Repelita Jakarta - Letkol CHK Sipayung, mantan Kepala Bagian Hukum dan Pengamanan di Induk Koperasi Angkatan Darat (Inkopad), mengungkapkan asal mula keterlibatan koperasi TNI dalam pengaturan harga gula nasional.
Ia menyampaikan hal tersebut saat memberikan kesaksian di sidang kasus dugaan korupsi impor gula yang melibatkan mantan Menteri Perdagangan Thomas Lembong di Pengadilan Tipikor Jakarta Pusat.
Menurut penuturannya, Inkopad mulai terlibat dalam pengendalian harga gula sejak tahun 2013.
Kerja sama tersebut didasarkan pada nota kesepahaman antara Kementerian Pertanian dan TNI AD yang saat itu dipimpin oleh Jenderal Moeldoko.
Nota kesepahaman itu ditujukan untuk mendukung stabilitas harga komoditas, khususnya gula.
Namun, Inkopad sendiri tidak memiliki pabrik gula.
Sebagai gantinya, mereka menjalin kemitraan dengan pihak swasta guna memenuhi kebutuhan pasokan.
Salah satu perusahaan yang terlibat dalam rantai distribusi tersebut adalah milik pengusaha besar, yang kemudian bekerja sama dengan koperasi TNI dan Polri dalam menyalurkan gula ke masyarakat.
Jaksa dalam perkara ini mengungkap bahwa penunjukan koperasi milik aparat negara dilakukan tanpa melalui prosedur yang berlaku.
Padahal, seharusnya pengelolaan harga gula diserahkan kepada perusahaan negara yang memiliki kemampuan dan pengalaman di bidang ini.
Langkah tersebut dianggap telah menyimpang dari regulasi dan membuka celah terjadinya praktik penyimpangan.
Jaksa juga menjabarkan bahwa koperasi TNI dan Polri terlibat dalam kerja sama dengan delapan perusahaan rafinasi gula untuk mengimpor ratusan ribu ton gula kristal mentah.
Barang impor itu lalu diproses dan didistribusikan kembali melalui jalur koperasi.
Namun proses tersebut dilakukan secara tertutup dan dinilai tidak transparan.
Kondisi ini disinyalir telah menyebabkan kerugian negara dalam jumlah besar.
Nilainya diperkirakan mencapai ratusan miliar rupiah akibat pengadaan yang tak efisien dan harga jual yang tak sesuai standar.
Jaksa juga menyoroti bahwa kebijakan ini mencerminkan praktik yang tidak profesional dalam pengelolaan logistik nasional.

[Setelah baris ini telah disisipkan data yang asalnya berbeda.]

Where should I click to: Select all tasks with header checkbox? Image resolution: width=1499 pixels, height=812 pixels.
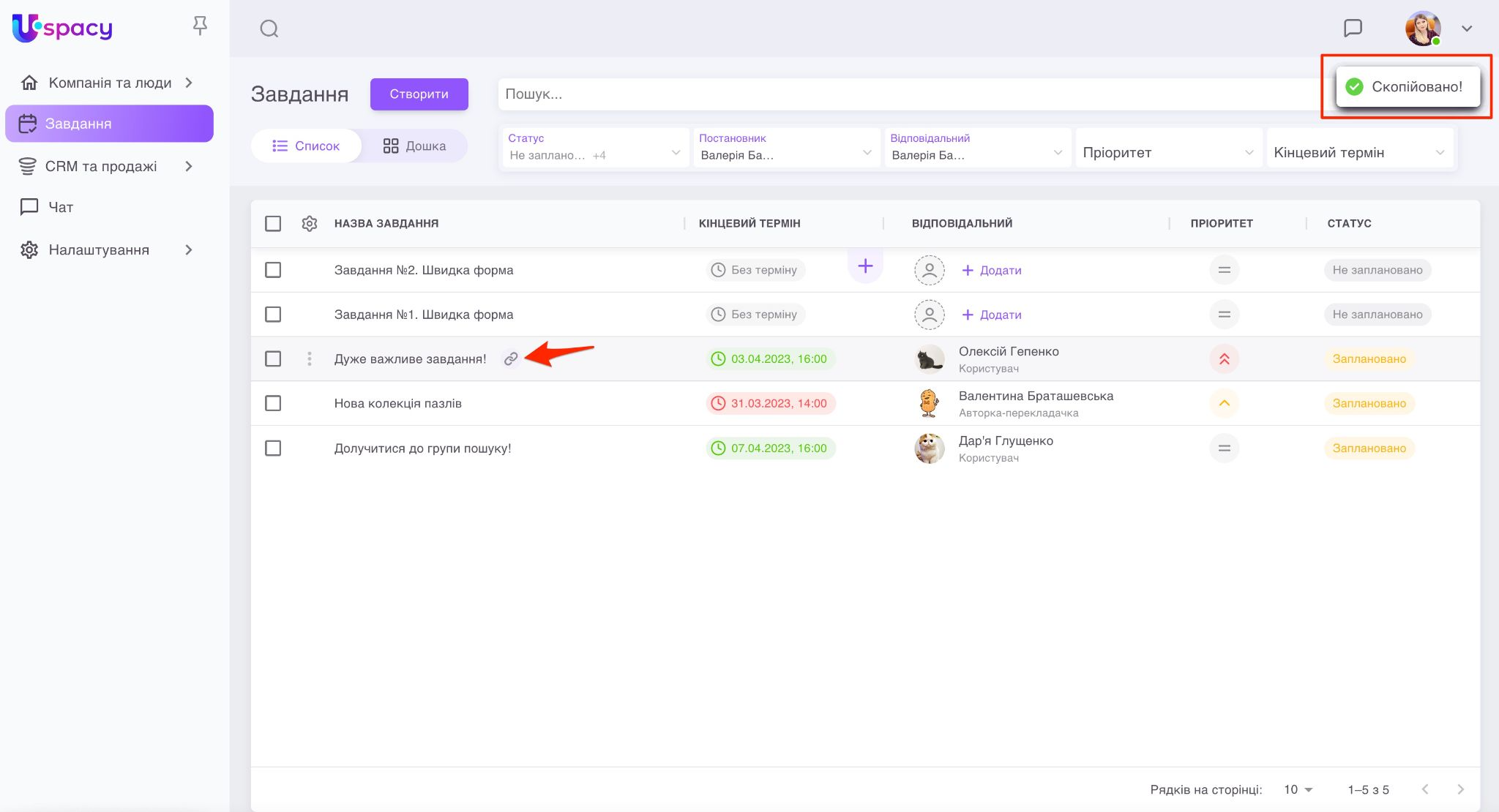273,223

Keterlibatan koperasi yang semestinya fokus pada kesejahteraan anggota justru dimanfaatkan dalam kegiatan yang bersifat komersial dan rentan penyalahgunaan.
Kasus ini memunculkan desakan agar pengawasan terhadap kerja sama serupa diperketat.
Langkah ini diperlukan guna menjamin netralitas dan transparansi dalam aktivitas ekonomi yang melibatkan institusi pertahanan negara.